Una importante modifica viene introdotta dal comma 2 del suddetto art. 14 che prevede che costituisce presupposto per l'applicazione delle deduzioni la tenuta, da parte della Onlus che riceve le erogazioni, di scritture contabili atte a rappresentare con completezza e analiticita' le operazioni poste in essere nel periodo di gestione, nonche' la redazione, entro quattro mesi dalla chiusura dell'esercizio, di un apposito documento che rappresenti adeguatamente la situazione patrimoniale, economica e finanziaria.

Il comma 4 prevede un sistema sanzionatorio che in caso di indebite deduzioni, operate in violazione dei presupposti di deducibilità, la sanzione di cui all’articolo 1, comma 2, del decreto legislativo 18 dicembre 1997, n. 471, è maggiorata del duecento per cento.

La circolare 39/e del 19/8/05 stabilisce che i presupposti di deducibilità possono essere di due tipi:
- soggettivo, consistente nell’appartenenza dei soggetti beneficiari delle erogazioni alle categorie di enti appartenenti al terzo settore espressamente indicate e, quindi, nell’osservanza da parte dei predetti beneficiari delle rispettive norme che disciplinano i requisiti qualificanti della categoria di appartenenza;
- oggettivo, derivante dal rispetto dei limiti quantitativi alla deducibilità dal reddito delle liberalità erogate.

La sanzione amministrativa di cui all’articolo 1, comma 2, del d.lgs. n. 471 del 1997 può variare dal 100 al 200 per cento della maggiore imposta liquidata in base all’accertamento.
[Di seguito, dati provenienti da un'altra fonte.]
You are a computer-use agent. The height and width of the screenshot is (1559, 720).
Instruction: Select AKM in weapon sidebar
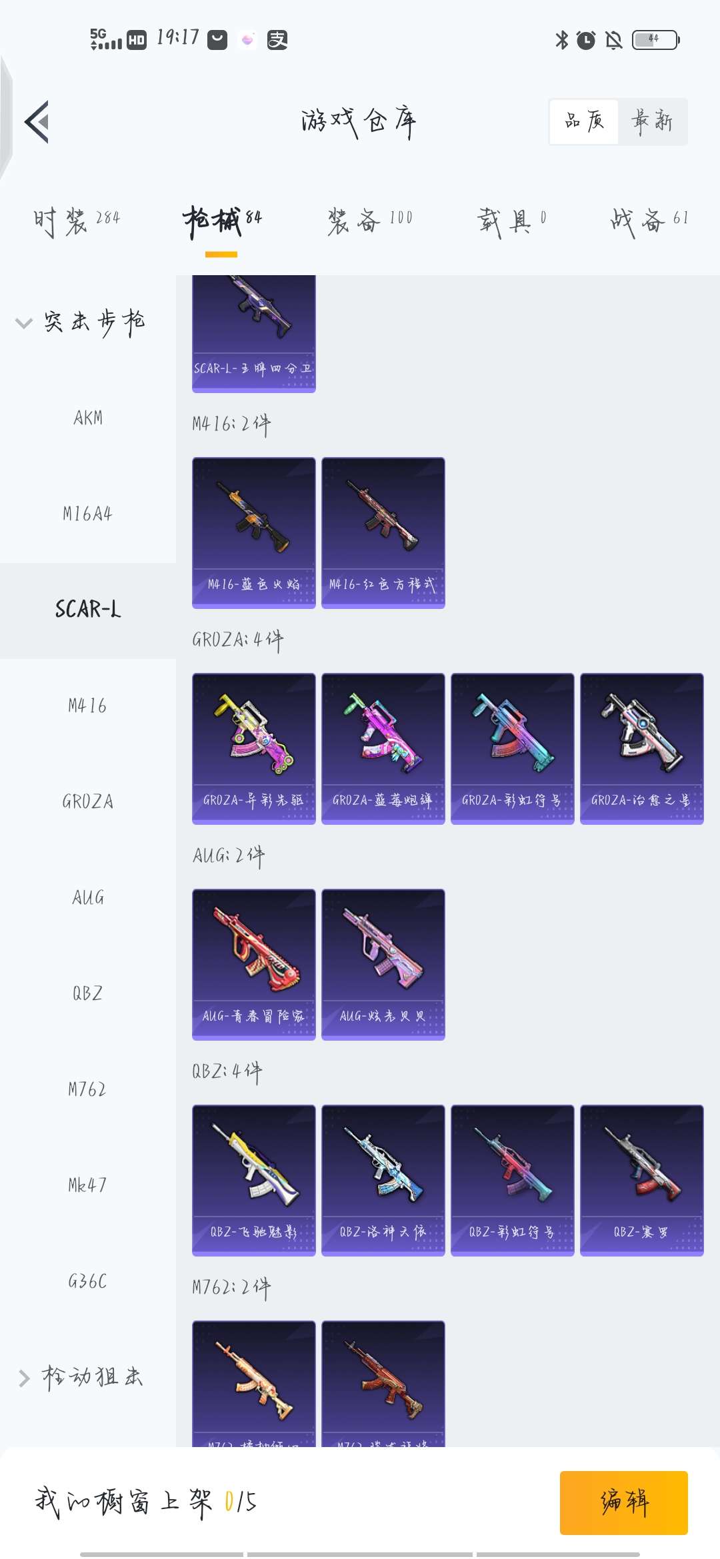(88, 418)
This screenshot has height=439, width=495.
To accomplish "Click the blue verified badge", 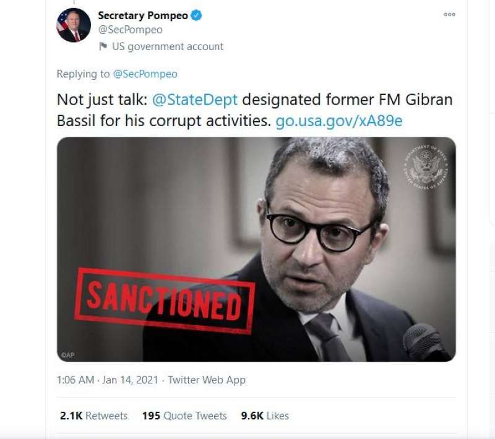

Qualora il soggetto erogatore esponga nella propria dichiarazione dei redditi deduzioni operate in violazione dei presupposti di deducibilità suddetti, la predetta sanzione amministrativa, per effetto della norma recata dal citato articolo 14, comma 4, è maggiorata del 200 per cento.

Il comma 5 inoltre prevede una responsabilità solidale tra il soggetto erogatore e la Onlus che beneficia delle donazioni ed i suoi amministratori, per le maggiori imposte accertate e per le sanzioni applicate nell’eventualità che si riscontri l’insussistenza dei caratteri solidaristici e sociali che devono caratterizzare l’ente beneficiario dell’erogazione.

Ulteriori norme prevedono che restano in piedi tutte le vecchie agevolazioni previste a favore delle Onlus e che la deducibilità di cui al 1 comma non può cumularsi con ogni altra agevolazione fiscale prevista a titolo di deduzione o di detrazione di imposta da altre disposizioni di legge.

In pratica il soggetto erogatore che usufruisce delle deduzioni previste non potrà usufruire, per analoghe erogazioni effettuate a beneficio delle Onlus, di deduzioni o detrazioni fiscali previste da altre norme agevolative. Quindi lo stesso ha la facoltà di applicare, in alternativa, l’una o l’altra disposizione nel rispetto delle relative condizioni. In ogni caso la scelta effettuata deve rimanere ferma per tutto il periodo d’imposta.